In another project, the gallery successfully collaborated with the Curzon cinema in Canterbury to promote its recent Risk exhibition, which featured work by artists including Marina Abramović, Yoko Ono, Ai Weiwei alongside works by JMW Turner.
The resulting joint campaign, targeted at cinema goers, included a 20-second film that flashed up the names of artists involved in the exhibition along with dramatic representations of risk, such as a plane in flames and a tidal wave.
The cinema’s programming team identified a number of big movie releases – the Bond film Spectre and period drama Suffragette were among them – that tackled risk as a theme, and the promotional film was shown ahead of each screening.
A specially commissioned poster depicting a man poised on either side of a bow, pulled taut with an arrow, was also displayed outside the gallery.
“The poster was for people to photograph and tweet about,”
says Poppy Andrews, the communications assistant at Turner Contemporary
. “Taking pictures of work in the galleries was obviously limited, so the poster provided visitors with something they could take shots of outside.”
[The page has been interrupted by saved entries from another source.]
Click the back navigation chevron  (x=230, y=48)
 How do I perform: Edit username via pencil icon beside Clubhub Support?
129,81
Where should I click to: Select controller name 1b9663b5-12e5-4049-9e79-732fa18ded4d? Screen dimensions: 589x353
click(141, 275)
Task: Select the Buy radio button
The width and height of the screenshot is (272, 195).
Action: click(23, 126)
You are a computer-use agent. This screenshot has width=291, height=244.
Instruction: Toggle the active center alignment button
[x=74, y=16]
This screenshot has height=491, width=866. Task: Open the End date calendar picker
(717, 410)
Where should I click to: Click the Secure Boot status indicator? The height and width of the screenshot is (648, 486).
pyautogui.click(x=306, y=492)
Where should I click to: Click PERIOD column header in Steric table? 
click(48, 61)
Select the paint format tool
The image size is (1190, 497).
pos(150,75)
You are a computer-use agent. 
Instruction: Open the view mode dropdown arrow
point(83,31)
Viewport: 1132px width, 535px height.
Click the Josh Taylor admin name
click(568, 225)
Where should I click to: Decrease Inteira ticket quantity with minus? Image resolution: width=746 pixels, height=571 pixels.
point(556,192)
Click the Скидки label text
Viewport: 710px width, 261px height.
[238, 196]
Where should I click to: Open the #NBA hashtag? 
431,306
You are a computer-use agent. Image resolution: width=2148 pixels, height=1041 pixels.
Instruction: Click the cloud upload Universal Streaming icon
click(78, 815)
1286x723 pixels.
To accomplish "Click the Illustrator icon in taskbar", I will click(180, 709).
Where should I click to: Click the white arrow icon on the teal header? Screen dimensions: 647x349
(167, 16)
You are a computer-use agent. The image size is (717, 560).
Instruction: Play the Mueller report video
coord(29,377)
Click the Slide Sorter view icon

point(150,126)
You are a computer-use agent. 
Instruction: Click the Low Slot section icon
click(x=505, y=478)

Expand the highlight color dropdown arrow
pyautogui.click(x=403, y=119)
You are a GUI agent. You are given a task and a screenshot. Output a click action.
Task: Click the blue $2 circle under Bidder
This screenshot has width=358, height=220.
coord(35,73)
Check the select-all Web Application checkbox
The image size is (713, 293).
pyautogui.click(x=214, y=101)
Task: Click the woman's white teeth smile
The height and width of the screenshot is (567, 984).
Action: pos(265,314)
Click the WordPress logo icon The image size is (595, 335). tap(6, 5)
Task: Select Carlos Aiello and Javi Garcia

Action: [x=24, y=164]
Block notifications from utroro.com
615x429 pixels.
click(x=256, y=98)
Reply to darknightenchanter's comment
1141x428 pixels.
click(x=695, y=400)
Nottingham ContemporaryThe advantage of social media is its flexibility, says Vicky Godfrey, marketing manager at Nottingham Contemporary. “You can track the response to posts and change what you’re putting up if you need to. You can be proactive.”
The gallery also uses local community media, such as Kemet FM, which is aimed at the city’s African and Caribbean communities, as well as student media and free magazines, including Nottingham’s Left Lion.
“Free magazines and newspapers are really effective for young people,” says Godfrey, adding that email newsletters are less effective.
Involving young people in an event can be a good marketing tool in itself, she adds. For example, the gallery puts young staff on its front desk to welcome visitors to events.
“We have seen over the last year that more and more people of the 15-25 age group are attending and it’s partly down to word-of-mouth and peer-to-peer marketing.
The word is going out that these events are for people of that age group, so it helps when they can see themselves reflected in the make-up of the place when they come.”
TateMark Miller, the convenor of young people’s programmes for Tate and a leader on Circuit, the national visual arts network for young people aged 15-25 funded by the Paul Hamlyn Foundation, says it’s given that social media is important for reaching this younger audience.
Tate often buy banner ads on Facebook pages of organisations such as
Bigga Fish that it knows are used by young people that are a possible captive audience for the gallery. The ads encourage site visitors to click throughs to the Tate's website or Facebook page.
It’s important, says Miller, to identify and collaborate with the artists, organisations and networks who influence the generation that Tate is trying to reach.
But it must be an authentic that’s forged, he says, and museums should choose partners that have similar aims or share a genuine mutual creative interest, rather than use them simply to exploit their audience.
“We might work with Reprezent Radio or a musician on the rise like Kojey Radical, and perhaps contract with them to use their social media. They put three or four tweets out about what we’re doing, which starts to generate an audience through their connections, and word of mouth starts to build.”
But you can’t form these relationships for purely pragmatic reasons or as one-off services, says Miller. The link needs to be forged with organisations and artists that share your broad aims for young people as well as your creative focus.
“This kind of connection needs to be made completely authentically,” he stresses.
“It’s about building a partnership with someone and working with them so that they understand what your programme is trying to do, rather than you thinking ‘I’m going to pay someone to influence on our behalf’. We think of the outlets we use as collaborators and contributors to our programme. It’s two-way.”